The CSY 33, designed by P. Schmitt, was the smallest CSY hull put into production. Like all CSYs it is a sturdily built boat that exhibits many of the CSY distinctive touches such as the scroll work on the bow. The CSY 33 was produced from 1979 to 1982. The 33 had a "pilothouse-style" main saloon, but did not have an inside steering station.

=== Gulfstar CSY 50 ===
This boat is often confused with the other CSYs on the market; however, it has no relationship to the CSY company.

== CSY history ==

Caribbean Sailing Yachts, Ltd. was unable to find a manufacturer who would build sailing yachts to the high standards it required for its charter service; therefore, C.S.Y. Yacht Corporation was founded by Caribbean Sailing Yachts, Ltd.'s chief executive officer, John R. Van Ost, on September 1, 1976.

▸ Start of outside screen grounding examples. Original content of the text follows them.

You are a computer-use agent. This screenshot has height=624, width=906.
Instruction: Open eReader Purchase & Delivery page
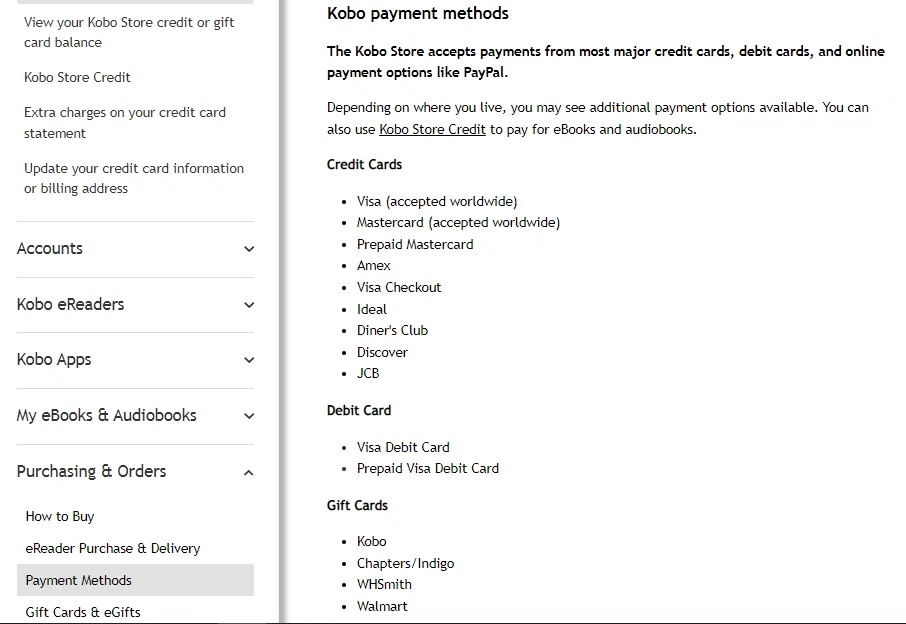pos(113,548)
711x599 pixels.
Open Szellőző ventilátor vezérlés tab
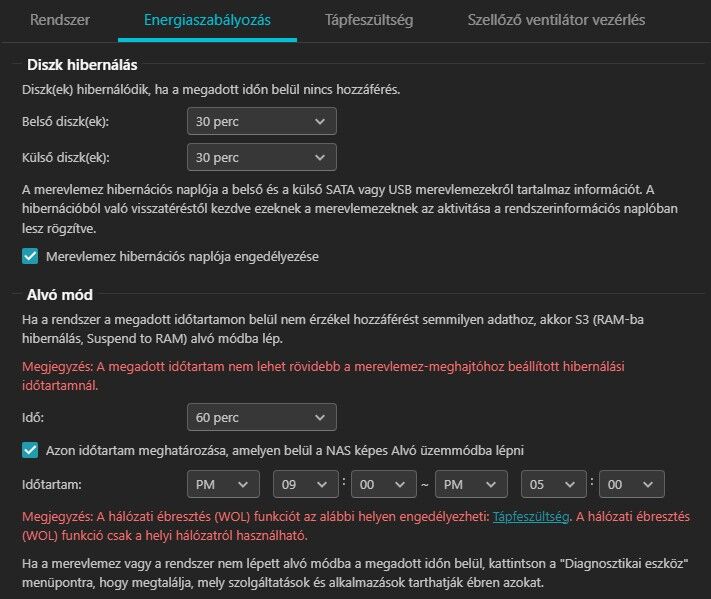(556, 20)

At the start of 1976, a new plug and mold was built, and the first boat went into the water on January 15, 1977. Production gradually increased to seven CSY-44s per month by May of 1977.

Along the way, another version of the CSY-44 was designed and built. The CSY-44 Pilot House Ketch was introduced at the fall boat shows.

A CSY-37 was designed, built, and shown for the first time at the Miami Boat Show in 1978. This was subsequently redesigned into two models, the two-stateroom model, and the one-stateroom model.

In the fall of 1978, the CSY-33 was introduced at Annapolis.

== Fate ==

It is said that CSY was a victim of building their boats too well, and that the business failed because the cost of the boats was too high for the price being asked. Some say this was due to their view of the business. Apparently the company viewed boat production simply as a means to supply their charter fleet in the Caribbean. CSY was not able to maintain this business model. Since their main customer was lease back for their charter business, the closing of tax loopholes most likely contributed to or accelerated their demise.

Antigua Yachts, under the ownership of John Coats, purchased the CSY molds and boats in progress and started building the CSY 44 again, under the new name of Antigua 44. It is said that 20-30 of these highly customized versions of the CSY 44 walk-through were built in the 80s. Many of these boats had teak interiors versus the white oak or Formica interiors of the earlier CSYs. Antigua only made a few of these boats before going out of business, thus ending the CSY line of sailing yachts.